2020年10月7日
日本地理学会理事会
広く報道されておりますように,日本学術会議の新会員推薦者105名のうち6名の任命が,内閣総理大臣によって拒否されました.また,2016年と2018年には,会員の補充のために日本学術会議が提案した候補者に対して総理大臣官邸が難色を示し,補充が行われなかったことも明らかになりました.これらの事態は,政府に学術の立場から提言を行う独立した組織として長期にわたり活動してきた日本学術会議において異例のものであり,科学における実績に基づく科学者による推薦を政治が拒絶したことになります.これは,日本国憲法で保障されている学問の自由を否定するものであり,多数の方が指摘しているように,日本学術会議法にも違反すると考えられます.

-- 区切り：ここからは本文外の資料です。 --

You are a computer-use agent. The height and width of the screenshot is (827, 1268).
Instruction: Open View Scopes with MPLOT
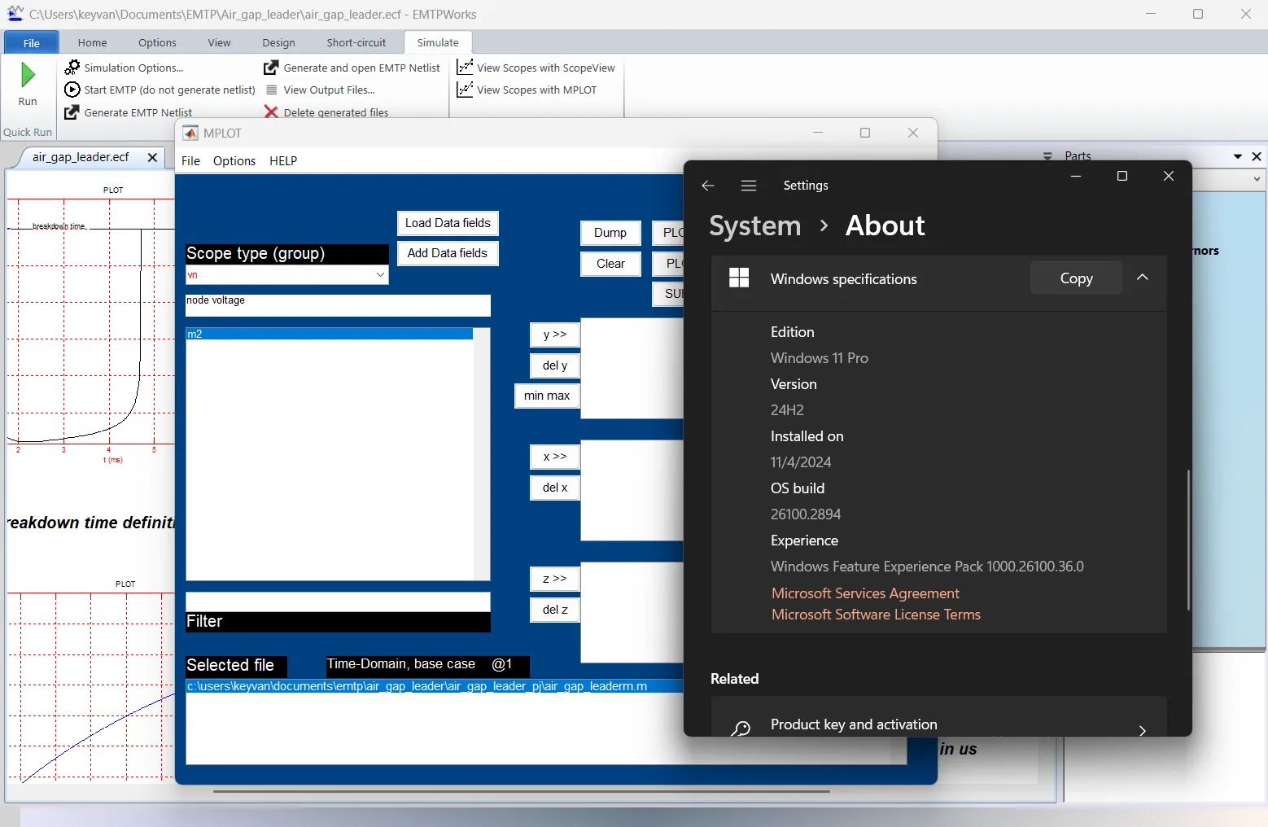(x=527, y=90)
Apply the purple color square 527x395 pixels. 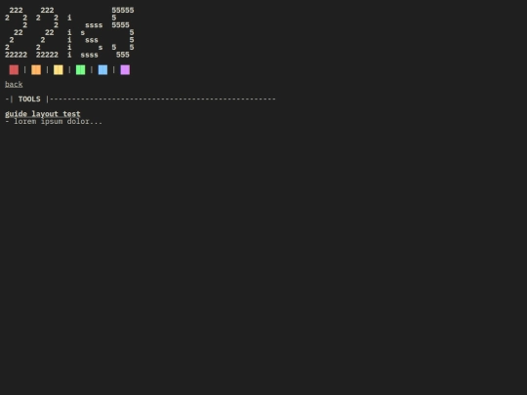(125, 70)
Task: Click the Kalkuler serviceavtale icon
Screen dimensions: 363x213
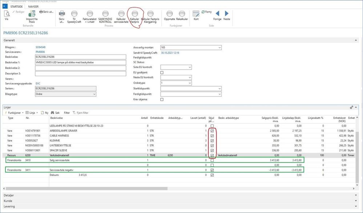Action: pos(121,14)
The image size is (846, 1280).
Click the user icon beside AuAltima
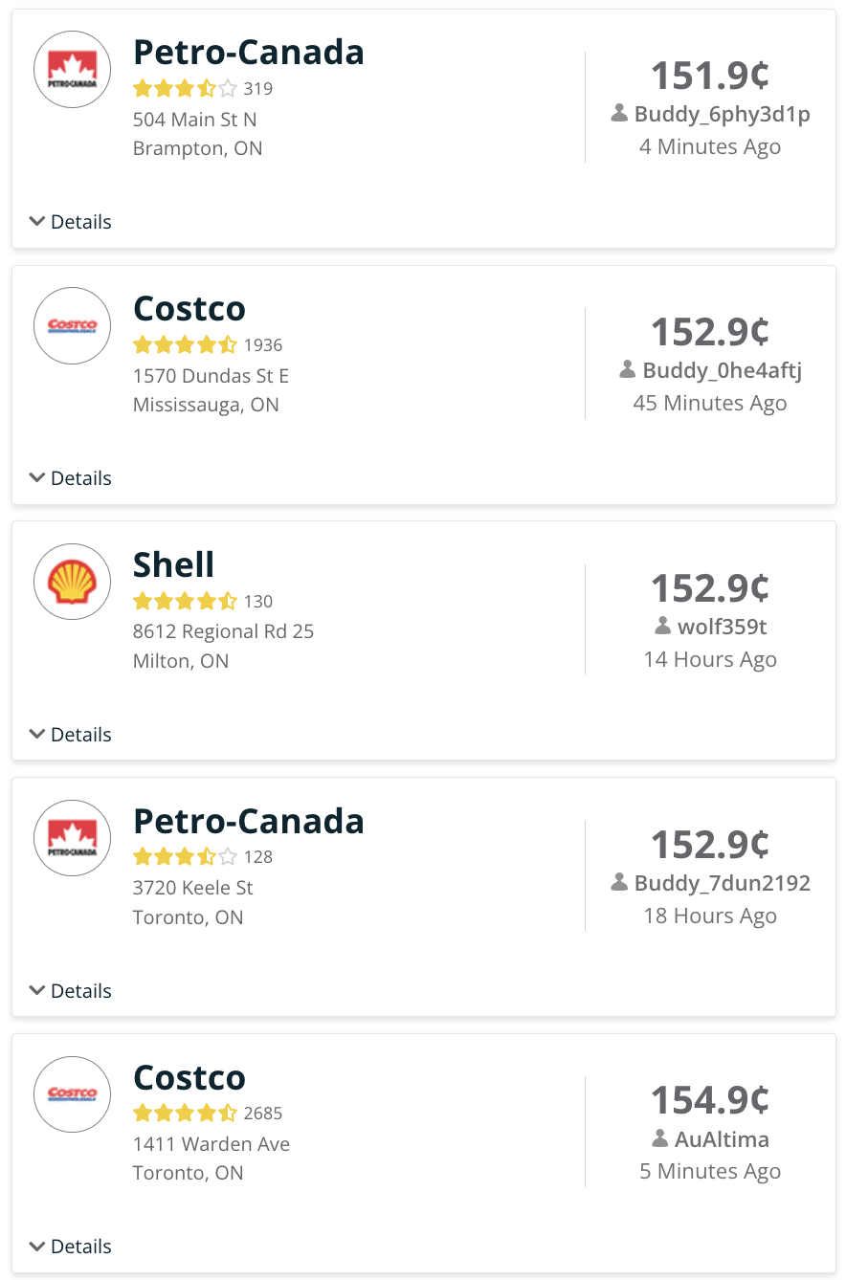click(x=659, y=1139)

日本地理学会は,この事態を深く憂慮し,梶田隆章日本学術会議会長らが表明された「2020年8月31日付で推薦した会員候補者のうち,任命されていない方について,速やかに任命していただきたい」という要望に賛同し,これを支持いたします.また梶田会長らが要望された「推薦した会員候補者が任命されない理由を説明いただきたい」についても賛同・支持し,抽象的な表現ではなく具体的な表現による理解可能な説明を政府に求めます.